Enabled. I'm pretty sure we've all got font smoothing these days, and that it's (likely partially) a question of the type of font smoothing.
Yes, my machines use font smoothing. It really is the rendering engine that seems to make a different decision here.
By the way, I've been tweaking the userstyle linked above a bit while using it today, it's quite nice now. As an Nx noob I had a lot of opportunity to look at hexdocs.pm today using the light style and I still think it's the better solution: simpler to implement, and much better a11y, independent of font rendering issues. I'm more than happy to submit a PR.
(by the way, I'm not trying to ram things through with the PR; I just think that it's much easier to discuss merits when you have something working to talk about)
Just realized that there's this little OS out of the Pacific Northwest, called "Windows". This is Firefox on Windows:
Seems thinner than Apple as well. I know font rendering quality is not decided by popular vote, and I'm sort of bummed that only one platform seems to get it right, but I guess it is what it is.
The Apple one looks better than Windows but the Windows looks considerably better than the Linux one for me.
Yup. I think that regardless of my light mode PR, a font change should be considered to make the dark mode sidebar better cross-platform and we should not leave out Windows in testing which I'm hereby sorta volunteering for (it'd be better if a dark mode adept would do that but something is better than nothing).
I used Raleway for a while and I disliked it at the end. I will submit Open Sans in a PR.
Given the unceremonial way that the door got slammed in my face with #1672, I'll see myself out now. I'll focus my energy on the Stylus overrides instead, it will still leave ex_doc with the "meh" accessiblity in light mode for the community but apparently it has been decreed that the current colors are inviolate.
Given the unceremonial way that the door got slammed in my face
You have been told 3 times, in this very issue, that a PR with such changes will not be accepted unless under specific conditions.
Then please don't say you got the door slammed in your face when you submit changes that have been said, 3 times, that they won't be accepted without said conditions.
Maintaining libraries is time consuming as well as contributing patches. Working and reviewing something that was declared to not be acceptable is not productive to anyone.
I will lock this, feel free to submit a PR still @DavidOliver.
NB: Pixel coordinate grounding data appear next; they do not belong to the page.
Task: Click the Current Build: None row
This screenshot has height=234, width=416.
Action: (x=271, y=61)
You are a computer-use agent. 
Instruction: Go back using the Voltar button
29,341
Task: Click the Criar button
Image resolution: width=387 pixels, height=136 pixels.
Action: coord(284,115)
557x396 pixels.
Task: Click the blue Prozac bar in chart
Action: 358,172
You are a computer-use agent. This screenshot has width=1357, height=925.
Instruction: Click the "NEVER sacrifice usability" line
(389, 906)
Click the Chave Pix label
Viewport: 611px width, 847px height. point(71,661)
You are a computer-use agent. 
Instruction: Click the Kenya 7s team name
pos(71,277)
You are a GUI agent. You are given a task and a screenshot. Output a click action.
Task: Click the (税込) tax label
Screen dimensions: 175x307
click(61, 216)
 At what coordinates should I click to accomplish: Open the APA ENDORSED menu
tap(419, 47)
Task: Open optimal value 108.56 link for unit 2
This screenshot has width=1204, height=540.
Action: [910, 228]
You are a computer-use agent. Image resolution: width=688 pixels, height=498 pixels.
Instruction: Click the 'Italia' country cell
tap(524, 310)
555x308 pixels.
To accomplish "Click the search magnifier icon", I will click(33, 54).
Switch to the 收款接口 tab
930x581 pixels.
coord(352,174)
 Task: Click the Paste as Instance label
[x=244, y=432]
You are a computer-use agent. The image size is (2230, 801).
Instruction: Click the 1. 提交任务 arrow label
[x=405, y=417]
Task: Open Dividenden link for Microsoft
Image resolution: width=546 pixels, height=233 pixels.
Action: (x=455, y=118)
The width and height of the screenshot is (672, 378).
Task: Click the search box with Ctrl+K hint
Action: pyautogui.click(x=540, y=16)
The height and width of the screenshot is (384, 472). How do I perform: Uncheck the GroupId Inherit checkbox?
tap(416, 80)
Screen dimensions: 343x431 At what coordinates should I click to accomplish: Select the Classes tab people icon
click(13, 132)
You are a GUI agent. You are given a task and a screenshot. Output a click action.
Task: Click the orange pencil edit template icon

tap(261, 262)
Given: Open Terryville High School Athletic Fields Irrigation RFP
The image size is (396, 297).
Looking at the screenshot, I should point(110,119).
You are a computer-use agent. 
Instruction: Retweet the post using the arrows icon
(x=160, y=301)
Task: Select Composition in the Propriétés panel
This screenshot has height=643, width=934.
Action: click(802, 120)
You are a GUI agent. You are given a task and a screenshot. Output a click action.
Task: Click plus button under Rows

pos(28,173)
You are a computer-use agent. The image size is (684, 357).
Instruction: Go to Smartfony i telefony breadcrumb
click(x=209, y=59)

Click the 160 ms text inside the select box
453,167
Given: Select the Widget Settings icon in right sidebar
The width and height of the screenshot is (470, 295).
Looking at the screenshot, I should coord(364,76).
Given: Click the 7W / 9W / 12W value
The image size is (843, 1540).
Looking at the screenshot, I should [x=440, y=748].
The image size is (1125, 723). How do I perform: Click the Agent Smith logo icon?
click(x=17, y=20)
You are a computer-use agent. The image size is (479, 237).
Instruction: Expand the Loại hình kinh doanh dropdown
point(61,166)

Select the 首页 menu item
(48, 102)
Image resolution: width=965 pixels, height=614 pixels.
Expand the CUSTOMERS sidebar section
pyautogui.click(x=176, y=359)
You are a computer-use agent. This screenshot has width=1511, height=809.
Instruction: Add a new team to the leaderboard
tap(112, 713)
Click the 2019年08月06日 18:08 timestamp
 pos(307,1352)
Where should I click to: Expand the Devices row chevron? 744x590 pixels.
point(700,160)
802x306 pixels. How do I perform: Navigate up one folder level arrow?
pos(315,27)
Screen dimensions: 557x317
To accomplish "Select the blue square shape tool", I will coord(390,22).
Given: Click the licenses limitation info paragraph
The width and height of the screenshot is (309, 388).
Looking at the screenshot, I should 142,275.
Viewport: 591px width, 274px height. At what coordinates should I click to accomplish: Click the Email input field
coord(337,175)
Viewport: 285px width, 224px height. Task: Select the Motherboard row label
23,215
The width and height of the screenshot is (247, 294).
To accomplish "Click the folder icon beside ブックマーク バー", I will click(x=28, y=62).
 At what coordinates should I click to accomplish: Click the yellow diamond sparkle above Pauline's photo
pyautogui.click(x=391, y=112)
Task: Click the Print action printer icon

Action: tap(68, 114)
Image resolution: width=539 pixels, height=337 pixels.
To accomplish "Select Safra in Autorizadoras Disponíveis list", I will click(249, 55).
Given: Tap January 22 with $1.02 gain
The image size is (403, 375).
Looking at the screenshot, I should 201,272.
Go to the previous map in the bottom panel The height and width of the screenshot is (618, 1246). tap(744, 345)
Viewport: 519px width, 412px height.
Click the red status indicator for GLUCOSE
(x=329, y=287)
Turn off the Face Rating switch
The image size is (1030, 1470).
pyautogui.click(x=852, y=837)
This is a screenshot from Linux/KDE/Firefox. It might be the font rendering, but that contrast is low to the point of it being unreadable to me (some details here).
I've experimented with a styling browser plugin and making things just white-on- with making the currently highlighted entries bolder works very nicely - a much better contrast than the marginal current one (I think it doesn't hit AA) and still looks pleasant.
Ideally, light mode would be "actually light mode" with a dark-on-light sidebar, but that would be a large change. I'm willing to come up with a color scheme if this would be an acceptable solution although I'm not a designer and, frankly, given that this is code documentation and not a marketing/PR site, I'd end up with lots of shades of grey suitably spaced apart and call it a day :)
(I usually like to submit PRs over Issues but this probably warrants some discussion before making changes).